Setup

With standard C code (= no platform specific code), I have written a program to do the following:

Get starting clock()
Open a file
write a ~250MB long string to it using one of the below listed modes
close the file.
Repeat 2...4 10000 times as fast as possible, rip storage unit
Get ending clock()
Do some time calculations and output

A) bulk mode: Write everything at once (= one call to fwrite)
B) chunk mode: Write string in chunks. One chunk is slightly more than 1MB. (= multiple calls to fwrite, about ~250).

Then, I let the program run on two different computers.

Expection

I expect A) being faster than B).

Results

Below was on my beefy PC with a Samsung 970 EVO M.2 SSD (CPU = AMD Ryzen 2700x: 8 cores / 16 threads). The output on this one is slightly wrong, it should've been Ns/file, not Ns/write)

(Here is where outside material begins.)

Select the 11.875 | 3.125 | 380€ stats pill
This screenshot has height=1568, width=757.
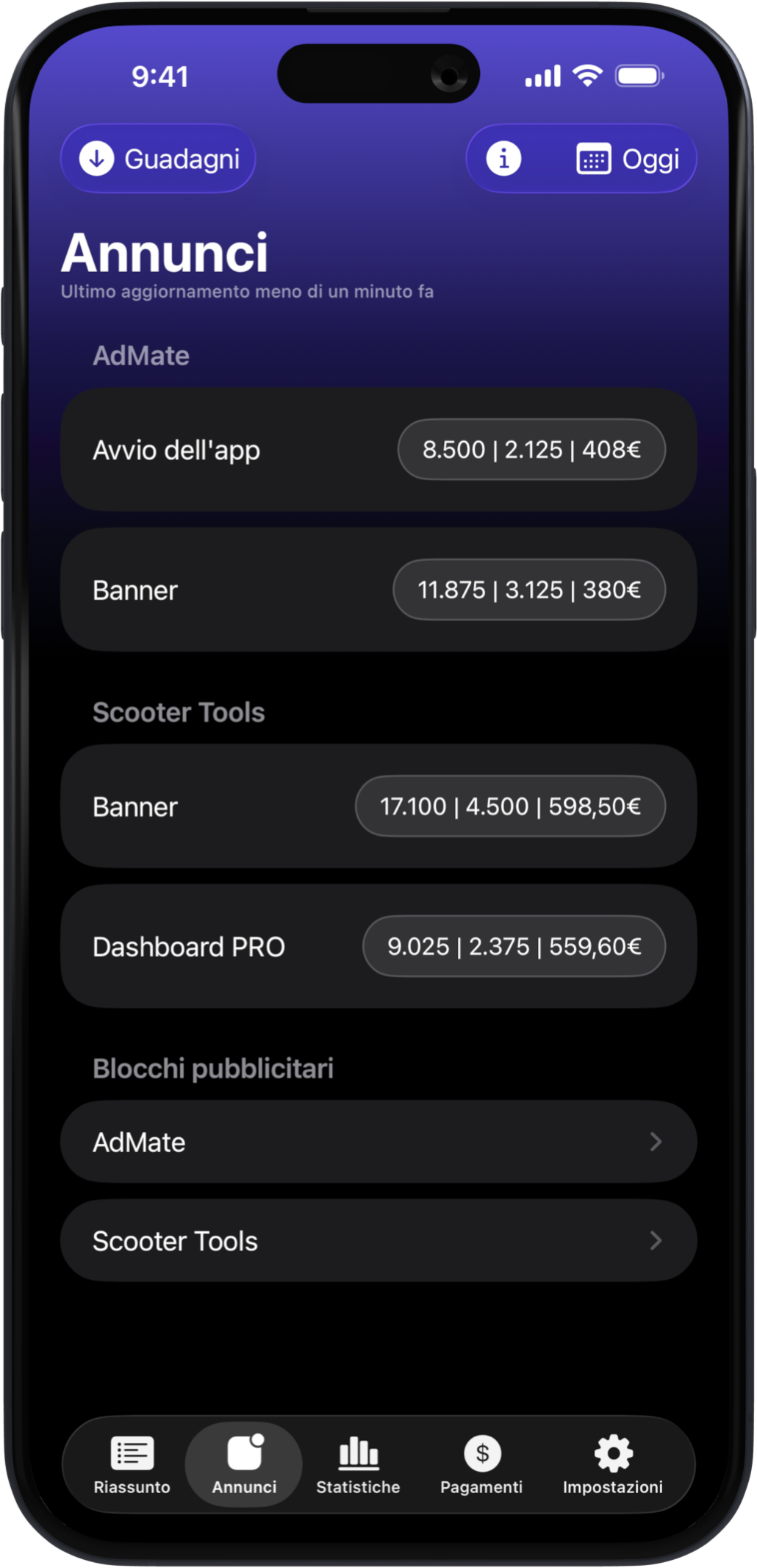point(529,590)
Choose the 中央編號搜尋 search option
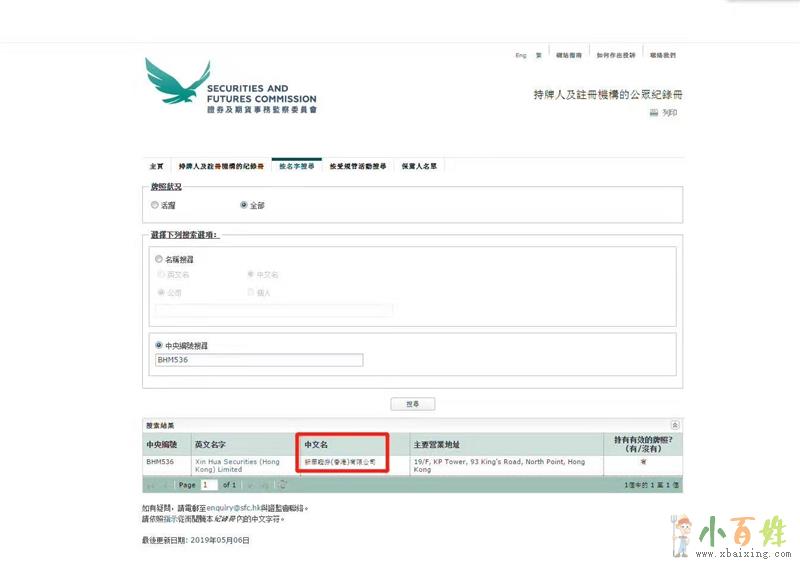 (x=158, y=345)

Below was on my laptop. I don't really know what type of SSD is installed (and I don't bother too much to check it out). If it matters, or anyone wants to and knows how to research, the laptop is a Surface Book 3.

Conclusion

Beefy PC: B) is faster than A), against expectations.
Laptop: A) is faster than B), within expectations.

My best guess is that some sort of hidden parellization is at work. Either the CPU does smart things, the SSD does very smart things, or they work together to do incredibly smart things. But pinning and writing down anything further sounds too absurd for me to keep it staying here.

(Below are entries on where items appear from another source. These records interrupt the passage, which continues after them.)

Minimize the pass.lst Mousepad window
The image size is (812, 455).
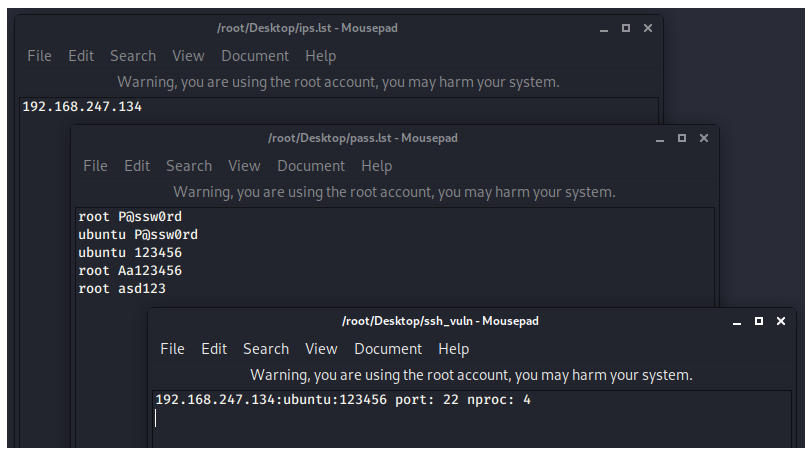(660, 139)
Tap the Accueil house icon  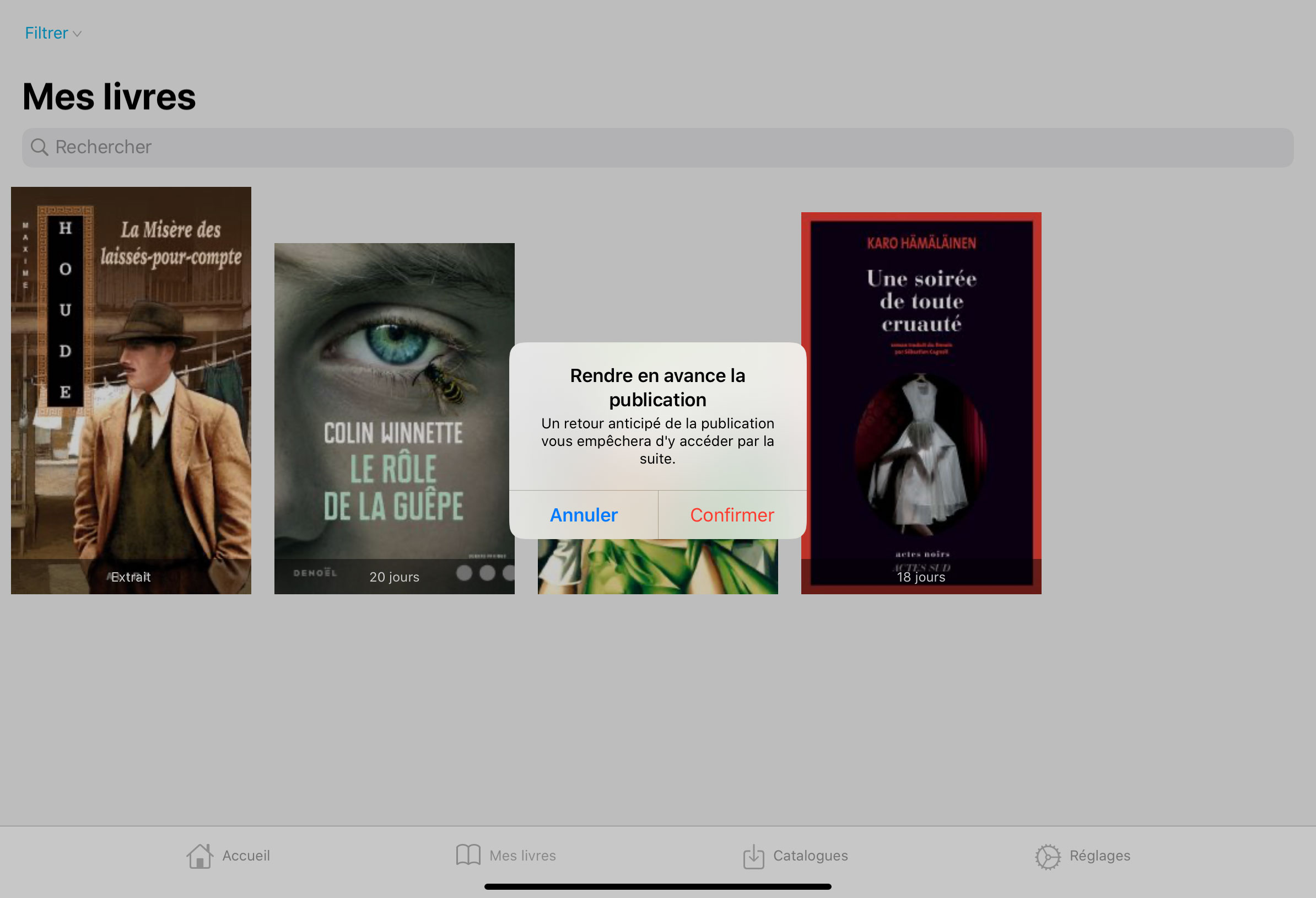[199, 856]
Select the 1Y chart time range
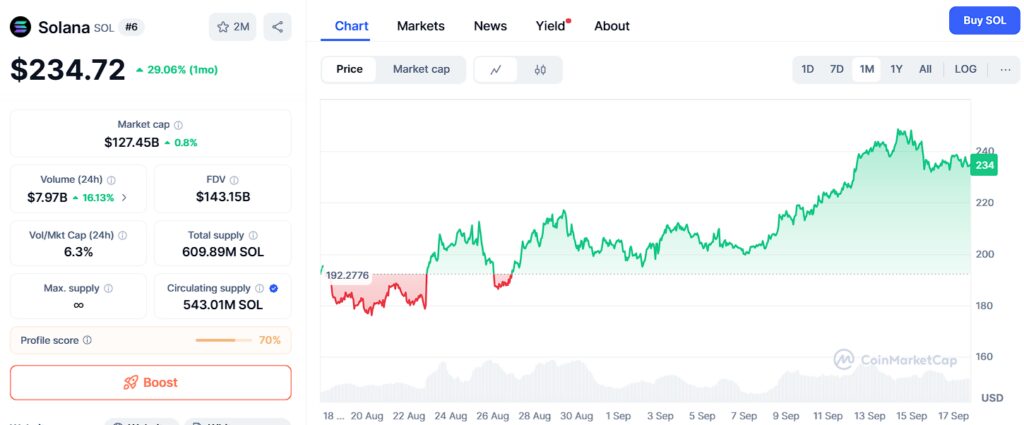This screenshot has width=1024, height=425. click(896, 69)
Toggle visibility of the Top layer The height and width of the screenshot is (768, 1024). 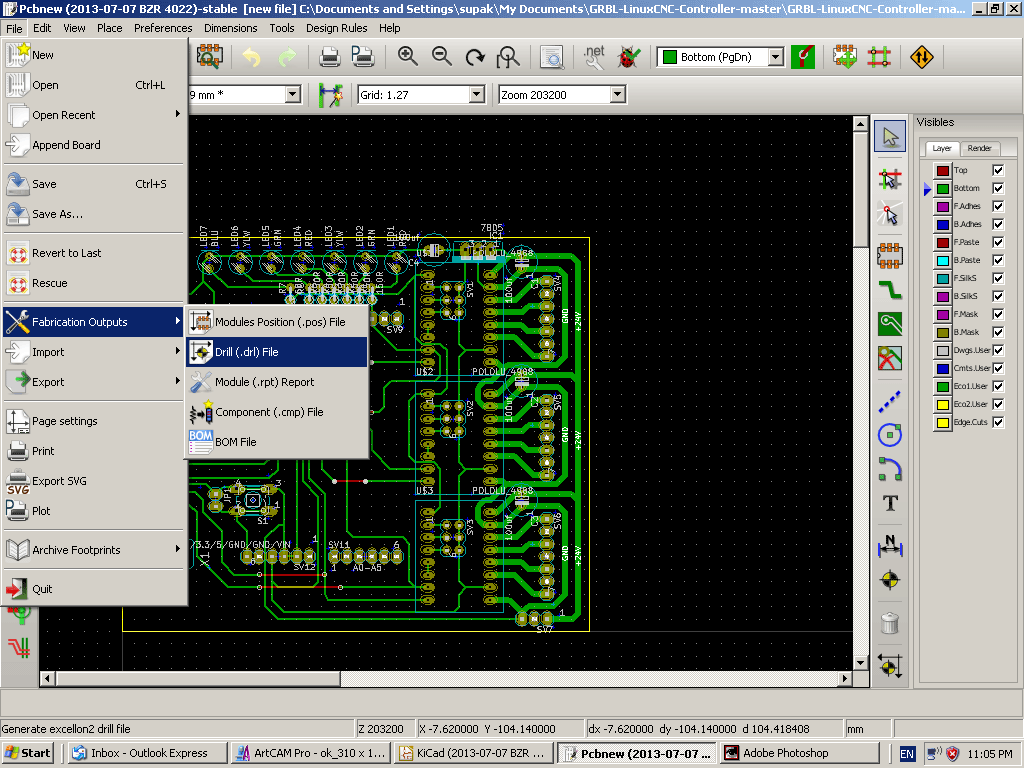click(x=997, y=170)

What explains the difference in my expectation and the results?

The benchmark

Check out https://github.com/rphii/Rlib, under examples/writecomp.c

More Text

I noticed this effect while working on my beefy PC with a string of length ~25MB. Since B) was a marginal, but consistent, ~4ms faster than A), I increased the string length and did a more thorough test.

CodePudding user response：

Since no one's gonna do it, I'll answer my question based on the comment I got.

clock does not measure the wall clock time but the CPU time. Please read this post.
Reads/writes are generally buffered.
Operating systems generally uses an in-memory cache (especially for HDD).
SSD reads can be faster in parallel (and often are for recent ones) while HDD are almost never faster in parallel. (this quite recent post provides some information about caching and buffering).